Although data that can be naturally represented as graphs is widespread in real-world applications across diverse industries, popular graph ML benchmarks for node property prediction only cover a surprisingly narrow set of data domains, and graph neural networks (GNNs) are often evaluated on just a few academic citation networks. This issue is particularly pressing in light of the recent growing interest in designing graph foundation models. These models are supposed to be able to transfer to diverse graph datasets from different domains, and yet the proposed graph foundation models are often evaluated on a very limited set of datasets from narrow applications. To alleviate this issue, we introduce GraphLand: a benchmark of 14 diverse graph datasets for node property prediction from a range of different industrial applications. GraphLand allows evaluating graph ML models on a wide range of graphs with diverse sizes, structural characteristics, and feature sets, all in a unified setting. Further, GraphLand allows investigating such previously underexplored research questions as how realistic temporal distributional shifts under transductive and inductive settings influence graph ML model performance. To mimic realistic industrial settings, we use GraphLand to compare GNNs with gradient-boosted decision trees (GBDT) models that are popular in industrial applications and show that GBDTs provided with additional graph-based input features can sometimes be very strong baselines. Further, we evaluate currently available general-purpose graph foundation models and find that they fail to produce competitive results on our proposed datasets.

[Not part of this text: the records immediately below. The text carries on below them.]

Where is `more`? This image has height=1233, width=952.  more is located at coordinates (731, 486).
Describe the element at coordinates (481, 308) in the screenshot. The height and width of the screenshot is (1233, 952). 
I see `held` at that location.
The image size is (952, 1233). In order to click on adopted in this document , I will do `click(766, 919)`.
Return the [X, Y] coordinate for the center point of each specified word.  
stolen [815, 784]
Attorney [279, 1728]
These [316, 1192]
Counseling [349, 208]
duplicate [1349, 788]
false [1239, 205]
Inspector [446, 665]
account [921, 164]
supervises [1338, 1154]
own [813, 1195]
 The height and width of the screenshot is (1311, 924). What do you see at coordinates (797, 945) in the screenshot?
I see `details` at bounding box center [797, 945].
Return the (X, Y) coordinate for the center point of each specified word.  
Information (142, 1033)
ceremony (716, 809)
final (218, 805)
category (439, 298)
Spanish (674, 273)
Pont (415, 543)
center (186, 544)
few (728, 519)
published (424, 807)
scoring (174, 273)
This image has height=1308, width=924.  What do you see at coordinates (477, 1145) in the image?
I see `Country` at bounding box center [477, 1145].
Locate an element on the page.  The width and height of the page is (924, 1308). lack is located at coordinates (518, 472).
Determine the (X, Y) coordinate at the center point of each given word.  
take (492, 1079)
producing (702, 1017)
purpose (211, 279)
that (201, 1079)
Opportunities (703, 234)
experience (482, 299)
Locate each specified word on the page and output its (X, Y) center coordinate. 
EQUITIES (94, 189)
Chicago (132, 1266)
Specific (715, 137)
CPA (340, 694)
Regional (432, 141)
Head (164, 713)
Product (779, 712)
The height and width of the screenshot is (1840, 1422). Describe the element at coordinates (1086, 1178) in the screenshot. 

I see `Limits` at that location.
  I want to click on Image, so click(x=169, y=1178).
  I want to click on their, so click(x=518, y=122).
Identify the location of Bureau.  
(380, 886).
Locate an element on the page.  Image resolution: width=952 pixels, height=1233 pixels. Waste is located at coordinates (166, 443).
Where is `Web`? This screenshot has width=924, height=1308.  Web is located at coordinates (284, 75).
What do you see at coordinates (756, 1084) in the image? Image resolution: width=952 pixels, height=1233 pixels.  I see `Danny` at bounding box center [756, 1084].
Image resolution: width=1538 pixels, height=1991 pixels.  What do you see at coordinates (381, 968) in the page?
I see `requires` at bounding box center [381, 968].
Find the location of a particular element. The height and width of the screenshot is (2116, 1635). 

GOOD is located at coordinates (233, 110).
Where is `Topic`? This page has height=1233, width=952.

For many graph-related problems, it can be essential to have a set of structurally diverse graphs. For instance, such graphs can be used for testing graph algorithms or their neural approximations. However, to the best of our knowledge, the problem of generating structurally diverse graphs has not been explored in the literature. In this paper, we fill this gap. First, we discuss how to define diversity for a set of graphs, why this task is non-trivial, and how one can choose a proper diversity measure. Then, for a given diversity measure, we propose and compare several algorithms optimizing it: we consider approaches based on standard random graph models, local graph optimization, genetic algorithms, and neural generative models. We show that it is possible to significantly improve diversity over basic random graph generators. Additionally, our analysis of generated graphs allows us to better understand the properties of graph distances: depending on which diversity measure is used for optimization, the obtained graphs may possess very different structural properties which gives a better understanding of the graph distance underlying the diversity measure.

Homophily is a graph property describing the tendency of edges to connect similar nodes. There are several measures used for assessing homophily but all are known to have certain drawbacks: in particular, they cannot be reliably used for comparing datasets with varying numbers of classes and class size balance. To show this, previous works on graph homophily suggested several properties desirable for a good homophily measure, also noting that no existing homophily measure has all these properties. Our paper addresses this issue by introducing a new homophily measure — unbiased homophily — that has all the desirable properties and thus can be reliably used across datasets with different label distributions. The proposed measure is suitable for undirected (and possibly weighted) graphs. We show both theoretically and via empirical examples that the existing homophily measures have serious drawbacks while unbiased homophily has a desirable behavior for the considered scenarios. Finally, when it comes to directed graphs, we prove that some desirable properties contradict each other and thus a measure satisfying all of them cannot exist.